Sur un ton d’amère déception, elle raconte le combat qu’elle a mené. « Personnellement, j’en avais assez des abus commis par les militaires dominicains et j’avais pris la ferme décision de ne plus mettre les pieds au marché de Pédernales ; et alors nous avions, un groupe de commercantes et moi, commencé avec les moyens du bord, à établir un marché à Anse-à-Pitres ».
Petit à petit, le nouveau marché prenait corps et des Dominicains traversaient la frontière pour vendre et s’approvisionner du côté haïtien. Les échanges se faisaient dans le respect mutuel ; mais ceux qui tiraient parti du marché unique marqué par les extorsions, en ont pris peur et craignaient pour leurs intérêts. Ces Dominicains-la ont soudoyé des bandits pour terroriser les marchandes haïtiennes qui n’ont trouvé aucun appui auprès des autorités locales et le marché a disparu. « Quand il s’agit de défendre les intérêts des marchandes à la frontière, l’Etat haïtien a comme les yeux crevés », a critiqué Rosette Santana sous les yeux attentifs du public encore sous l’impact des images saisissantes du documentaire.

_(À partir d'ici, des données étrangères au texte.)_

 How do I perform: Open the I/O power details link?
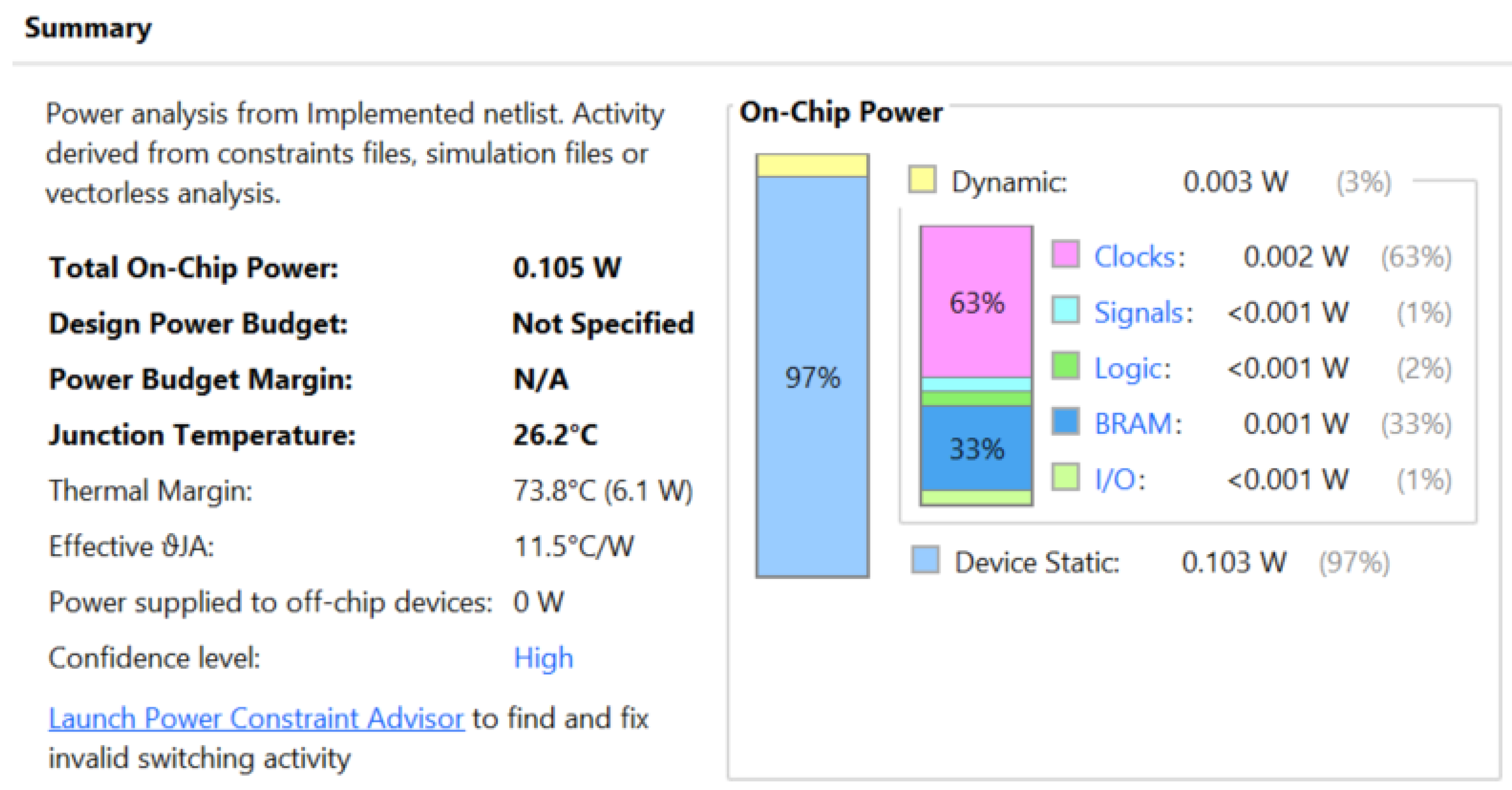pos(1115,479)
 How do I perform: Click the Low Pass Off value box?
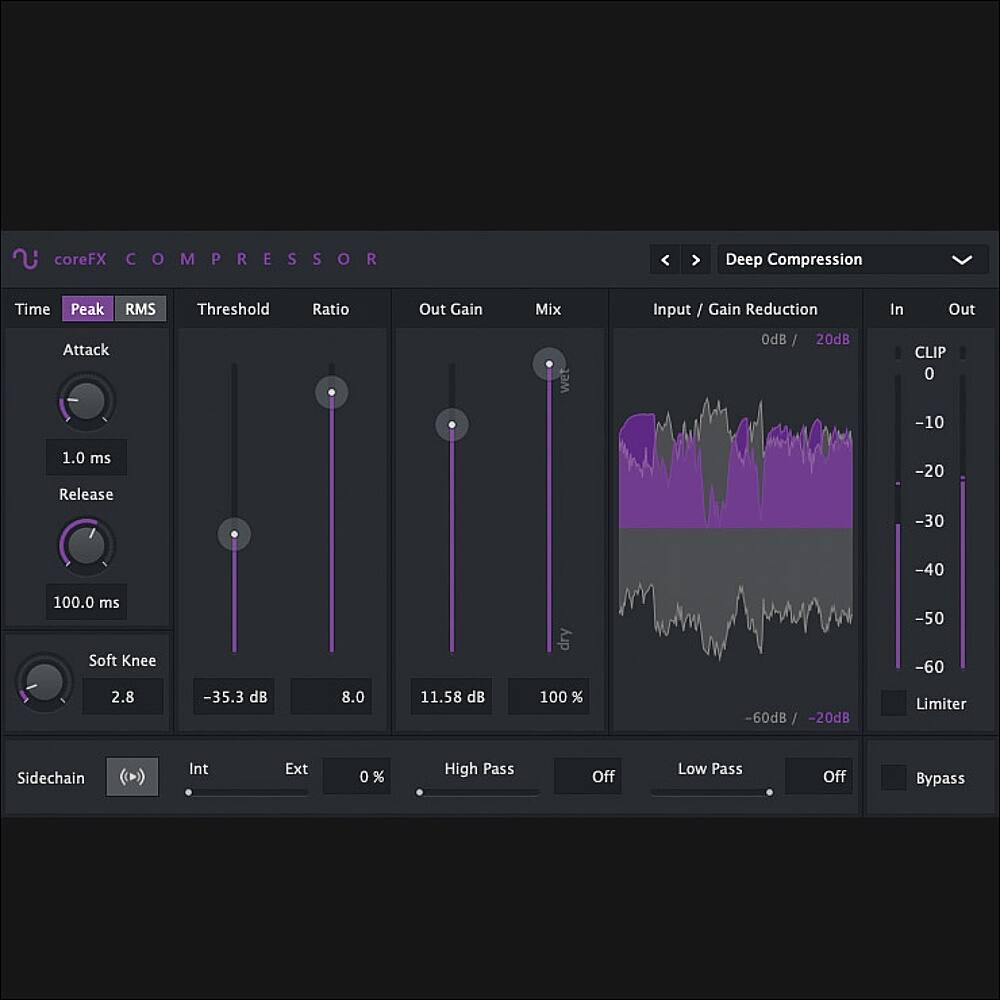(818, 776)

Pour sa part, la Responsable de l’Association des marchandes d’Anse-à-Pitres, Christa Jeudy, a rappelé que les produits locaux haïtiens comme le clairin, ne sont pas admis au marché frontalier de Pédernales. « Nous voulons que les autorités du pays construisent un marché pour nous afin que les militaires dominicains cessent de nous humilier », a-t-elle ajouté. Quant à la représentante du Comité des Droits Humains de Thomassique Jeanne Louis, elle a dénoncé « les saisies arbitraires et incessantes de marchandises haïtiennes opérées par des militaires dominicains. Thomassique est une commune frontalière du département du Centre. »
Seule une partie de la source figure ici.